A Chadian platoon practices dismounting during mounted operations during Exercise Flintlock '15 at Moussoro, Chad on 19 February 2015. (U.S. Army photo by Staff Sgt. Amber Martin)
9 March 2015 By Thomas Fessy - BBC Africa
Troops from Chad are leading the fight against the militant Islamists of Boko Haram in West Africa. Their troops are being trained to fight terror in an exercise deep in the desert.

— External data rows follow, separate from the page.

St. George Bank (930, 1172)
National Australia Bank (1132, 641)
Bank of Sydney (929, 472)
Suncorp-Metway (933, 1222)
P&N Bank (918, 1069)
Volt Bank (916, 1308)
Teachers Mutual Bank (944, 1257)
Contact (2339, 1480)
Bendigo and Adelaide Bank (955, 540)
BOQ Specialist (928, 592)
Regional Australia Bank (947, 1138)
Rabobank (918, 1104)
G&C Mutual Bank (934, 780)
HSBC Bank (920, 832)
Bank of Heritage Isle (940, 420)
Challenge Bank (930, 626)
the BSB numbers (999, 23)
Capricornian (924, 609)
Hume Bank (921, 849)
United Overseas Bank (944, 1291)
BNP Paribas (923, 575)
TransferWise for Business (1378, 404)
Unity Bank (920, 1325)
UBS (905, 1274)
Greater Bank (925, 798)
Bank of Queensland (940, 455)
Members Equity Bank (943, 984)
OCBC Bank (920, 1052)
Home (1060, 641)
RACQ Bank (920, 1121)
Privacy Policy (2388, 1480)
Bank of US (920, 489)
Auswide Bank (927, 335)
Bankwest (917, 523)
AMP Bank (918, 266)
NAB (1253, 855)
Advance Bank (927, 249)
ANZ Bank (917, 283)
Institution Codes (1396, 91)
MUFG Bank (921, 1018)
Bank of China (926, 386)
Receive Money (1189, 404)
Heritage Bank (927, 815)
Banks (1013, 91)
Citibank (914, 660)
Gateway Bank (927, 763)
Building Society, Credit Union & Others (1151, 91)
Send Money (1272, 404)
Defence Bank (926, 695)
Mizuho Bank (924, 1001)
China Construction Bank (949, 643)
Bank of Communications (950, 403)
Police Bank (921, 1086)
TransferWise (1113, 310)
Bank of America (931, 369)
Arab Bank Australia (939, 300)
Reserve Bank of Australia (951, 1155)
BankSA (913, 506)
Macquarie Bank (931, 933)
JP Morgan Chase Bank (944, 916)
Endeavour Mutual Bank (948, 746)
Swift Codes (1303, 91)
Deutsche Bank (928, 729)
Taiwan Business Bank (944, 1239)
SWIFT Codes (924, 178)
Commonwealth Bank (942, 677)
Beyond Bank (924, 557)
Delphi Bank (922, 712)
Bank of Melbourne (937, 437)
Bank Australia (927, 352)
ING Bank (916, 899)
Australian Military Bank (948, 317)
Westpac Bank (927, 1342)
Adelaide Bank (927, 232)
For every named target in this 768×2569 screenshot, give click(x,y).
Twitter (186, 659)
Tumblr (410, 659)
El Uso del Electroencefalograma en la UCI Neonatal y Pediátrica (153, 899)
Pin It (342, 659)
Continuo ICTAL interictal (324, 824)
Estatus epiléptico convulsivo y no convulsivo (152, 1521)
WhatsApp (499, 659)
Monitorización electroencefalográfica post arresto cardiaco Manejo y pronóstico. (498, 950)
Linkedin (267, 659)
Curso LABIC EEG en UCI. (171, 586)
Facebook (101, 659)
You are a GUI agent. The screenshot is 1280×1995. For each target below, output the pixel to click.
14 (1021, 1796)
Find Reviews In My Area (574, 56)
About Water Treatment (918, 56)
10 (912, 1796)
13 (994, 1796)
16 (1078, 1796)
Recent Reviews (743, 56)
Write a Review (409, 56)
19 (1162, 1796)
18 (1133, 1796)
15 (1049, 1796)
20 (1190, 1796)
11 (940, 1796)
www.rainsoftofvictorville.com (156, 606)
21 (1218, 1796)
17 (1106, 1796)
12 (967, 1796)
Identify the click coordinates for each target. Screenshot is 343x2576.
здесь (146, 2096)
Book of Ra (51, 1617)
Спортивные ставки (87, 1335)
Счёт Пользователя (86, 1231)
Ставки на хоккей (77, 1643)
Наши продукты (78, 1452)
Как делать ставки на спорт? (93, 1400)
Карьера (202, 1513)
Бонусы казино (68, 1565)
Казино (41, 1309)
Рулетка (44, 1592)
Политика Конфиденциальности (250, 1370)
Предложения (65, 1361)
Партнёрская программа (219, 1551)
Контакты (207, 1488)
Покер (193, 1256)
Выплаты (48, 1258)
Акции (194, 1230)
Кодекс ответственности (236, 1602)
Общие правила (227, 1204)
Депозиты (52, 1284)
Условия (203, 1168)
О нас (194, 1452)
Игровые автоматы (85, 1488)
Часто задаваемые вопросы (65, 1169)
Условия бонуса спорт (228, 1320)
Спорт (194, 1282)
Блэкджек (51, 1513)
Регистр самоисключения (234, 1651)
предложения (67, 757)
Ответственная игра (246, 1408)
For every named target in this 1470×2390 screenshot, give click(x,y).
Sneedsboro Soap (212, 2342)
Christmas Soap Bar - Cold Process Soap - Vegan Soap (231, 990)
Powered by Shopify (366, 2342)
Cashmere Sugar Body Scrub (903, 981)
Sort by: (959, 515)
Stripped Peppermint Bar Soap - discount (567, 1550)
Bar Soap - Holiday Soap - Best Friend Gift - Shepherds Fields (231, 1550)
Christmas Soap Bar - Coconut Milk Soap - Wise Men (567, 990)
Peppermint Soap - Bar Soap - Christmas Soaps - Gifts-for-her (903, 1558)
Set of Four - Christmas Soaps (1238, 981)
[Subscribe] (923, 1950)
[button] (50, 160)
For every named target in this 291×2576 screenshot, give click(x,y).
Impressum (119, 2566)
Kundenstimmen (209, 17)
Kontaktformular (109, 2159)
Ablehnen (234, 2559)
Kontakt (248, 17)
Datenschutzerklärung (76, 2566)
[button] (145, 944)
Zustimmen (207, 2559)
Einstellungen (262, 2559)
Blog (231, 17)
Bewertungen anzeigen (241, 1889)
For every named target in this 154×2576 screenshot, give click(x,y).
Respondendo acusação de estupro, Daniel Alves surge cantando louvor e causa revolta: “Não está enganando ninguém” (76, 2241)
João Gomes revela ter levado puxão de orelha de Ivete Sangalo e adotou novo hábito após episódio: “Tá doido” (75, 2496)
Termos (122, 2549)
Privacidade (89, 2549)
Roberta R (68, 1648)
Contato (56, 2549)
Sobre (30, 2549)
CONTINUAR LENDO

Down at the firing range, it is the Chadians' turn. American special forces are training them on the machine gun. Chadian soldiers queue to lie down on a piece of cardboard, load the weapon and aim at a target around 150 metres away. Occasionally we hear the "ding" from a bullet hitting the metallic target. But what makes the soldiers cheer is when one of their comrades holds the trigger down, shooting several rounds at once from the automatic weapon. This shooting session is taking place in western Chad, in a section of the Sahel region that skirts the southern edges of the Sahara Desert. It is part of Operation Flintlock, an annual counter-terrorism exercise led by the United States and held with their Nato allies in West Africa. This tenth edition is particularly timely. These drills are taking place against the backdrop of a region preparing to take on Boko Haram in Nigeria. In fact, these Chadian troops may be going straight back into battle as soon as their training is over.